Well, maybe you would, and maybe you feel thats' safe. But I sure don't. I understand that NAUI has released a set of RGBM tables without SI's or Pressure groups. I might feel better about those.
I do agree with you FULLY about the issues of hydration, physiology, etc. But look how many recreational divers end their day with a couple of beers, and late nights. Now the hydration is off, we're doing multi-dive, multi-day profiles with poor rest possible reverse profiles, etc. I consider that unsafe.
But everyone is different in their feelings, and as a diver with your experience, I certainly respect yours.
Sorry if I sounded like a snob.. totally unintentional.
cerich:
The simple truth is that for recreational "no deco"(or no required stop) diving simple statistical empirical proof of suitability has occurred with computers. The DSAT (PADI) tables also have no VPM/RGBM like characteristics yet are the most dove tables out there. They have a proved safety record for the average diver. If you are purchasing a computer for that type of diving, more conservative IS a negative in your purchasing.
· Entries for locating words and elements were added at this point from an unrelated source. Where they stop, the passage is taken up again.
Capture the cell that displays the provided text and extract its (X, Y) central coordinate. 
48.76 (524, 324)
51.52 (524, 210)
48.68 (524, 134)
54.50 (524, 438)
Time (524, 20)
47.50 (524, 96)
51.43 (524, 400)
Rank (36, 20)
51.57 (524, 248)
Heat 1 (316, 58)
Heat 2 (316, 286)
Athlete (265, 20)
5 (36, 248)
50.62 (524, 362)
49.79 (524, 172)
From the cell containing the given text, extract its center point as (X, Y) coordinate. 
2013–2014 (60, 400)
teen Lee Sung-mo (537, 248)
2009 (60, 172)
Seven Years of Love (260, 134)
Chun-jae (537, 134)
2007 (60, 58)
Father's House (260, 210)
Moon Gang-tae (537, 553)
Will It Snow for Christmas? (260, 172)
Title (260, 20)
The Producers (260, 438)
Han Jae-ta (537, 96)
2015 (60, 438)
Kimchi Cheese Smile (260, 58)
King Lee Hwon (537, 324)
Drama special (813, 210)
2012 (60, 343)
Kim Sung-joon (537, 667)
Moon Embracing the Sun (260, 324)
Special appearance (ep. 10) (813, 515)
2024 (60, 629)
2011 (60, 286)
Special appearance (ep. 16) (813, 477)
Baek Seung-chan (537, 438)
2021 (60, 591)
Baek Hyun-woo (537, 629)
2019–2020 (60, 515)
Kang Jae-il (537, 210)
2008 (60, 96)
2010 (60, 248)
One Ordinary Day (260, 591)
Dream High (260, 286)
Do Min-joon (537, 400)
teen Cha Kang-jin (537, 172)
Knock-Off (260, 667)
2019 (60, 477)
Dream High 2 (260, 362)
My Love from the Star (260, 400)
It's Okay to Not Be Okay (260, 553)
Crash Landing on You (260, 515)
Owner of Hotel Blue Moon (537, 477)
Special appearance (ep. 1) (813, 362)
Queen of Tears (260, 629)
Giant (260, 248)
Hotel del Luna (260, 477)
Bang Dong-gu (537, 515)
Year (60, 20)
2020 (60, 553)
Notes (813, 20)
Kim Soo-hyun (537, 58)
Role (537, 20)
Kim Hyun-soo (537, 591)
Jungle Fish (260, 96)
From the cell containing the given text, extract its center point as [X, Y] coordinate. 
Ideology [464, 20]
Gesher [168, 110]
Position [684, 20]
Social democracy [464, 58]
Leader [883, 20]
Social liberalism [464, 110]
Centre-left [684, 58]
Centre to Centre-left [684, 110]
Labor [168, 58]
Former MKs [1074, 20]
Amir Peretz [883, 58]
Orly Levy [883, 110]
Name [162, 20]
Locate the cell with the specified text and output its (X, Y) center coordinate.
There has been lots of deco study in the last 10-20 years and outside of technical diving or those pushing the envelope with "no deco/no required stop" type dives (every dive to the limit on time and/or depth) there are no PROVED safety advantages. It is theory and marketing. The individuals physiology on a given day has more bearing on possible "bubble trouble" than choice of computer as does other aspects like fast assent, hydration, skip safety stop, etc.